With Facebook dominating headlines, what should be investors' late-cycle strategy?
Mark Zuckerburg’s performance in the face of some probing – and often confusing – joint Senate committee questions gave Facebook stocks a welcome fillip yesterday.
The social media giant has been under fire since political analysis firm Cambridge Analytica managed to acquire the data of approximately 87 million Facebook users, causing its shares to drop 11% over the past month. However, according to investors, its much-lauded creator came out on top after day two of questioning, with stocks surging 4.5% to close at $166.32.
The recent headlines fed into the broader question of where investors stand on tech stocks at this stage of the expansion given controversies over user privacy and President Donald Trump’s targeting of Amazon.
Rob Edel, chief investment officer at Nicola Wealth Management, speaking before Zuckerberg’s interrogation, said tech plays into the strategic late-cycle thinking of moving from growth names to value.
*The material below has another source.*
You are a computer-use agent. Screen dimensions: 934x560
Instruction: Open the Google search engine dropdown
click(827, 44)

He believes that means investors should be wary of how much you have in technology despite the fact it’s done so well in the past.
This does not mean dismissing such heavyweights as Facebook and Amazon, Edel said, but it does mean investors should be paring back in this area.
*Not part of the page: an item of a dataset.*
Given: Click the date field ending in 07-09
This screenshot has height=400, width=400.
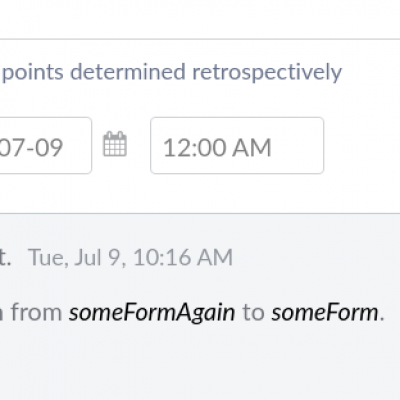Looking at the screenshot, I should (x=46, y=145).
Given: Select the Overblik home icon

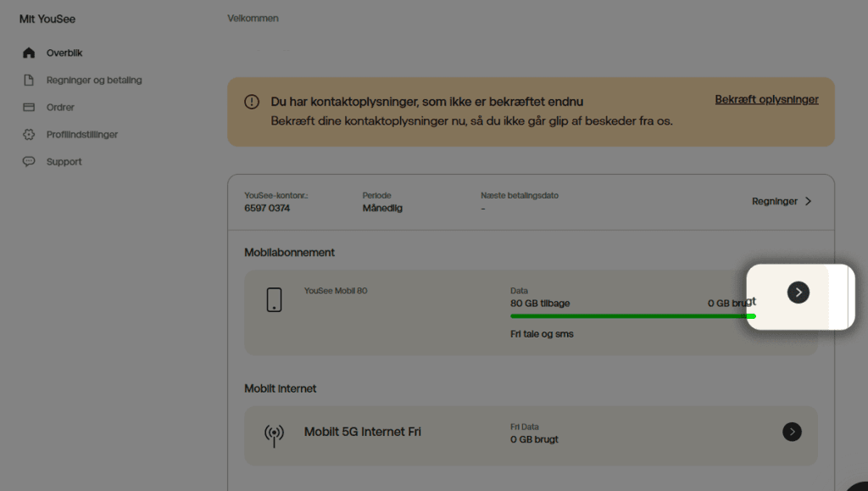Looking at the screenshot, I should click(29, 53).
He said: “It’s a valuation versus growth issue and then you start to look at specific names. Even a company like Facebook, its margins are 50% and it grows at 30% each year, and if you look at its valuation, it’s not a particular expensive stock.
“If you look at Apple, it’s actually quite cheap. So it’s not like it was in the late ‘90s. You look at what these companies are earning versus how much of the S&P the sector has, it’s more of an alignment now - and they have dominant franchises.
“We always debate Amazon and I think what they do is criminal; they put other retailers out of business by not making money and they get a free pass on that. But you look at what they’ve got and the franchise they’ve got, it’s persuasive and it’s a very attractive situation, so I certainly wouldn’t dismiss them. I think you certainly still need exposure in this area but I do think you have to be paring it back.”
Determining value, said Edel, is often a case of doing the math and the tech sector throws up some expensive options to shy away from.
He said: “There are some names that you look at and you just work out the math. This is what you had in the late 1990s as well.
“What would it take for them to justify that valuation compared to other normal sectors? They’d have to own the entire space and the math just doesn’t work; the valuation doesn’t make sense. They can’t possibly earn that much money. So I think those are the names we look at and we just wouldn’t be there; it doesn’t make sense.”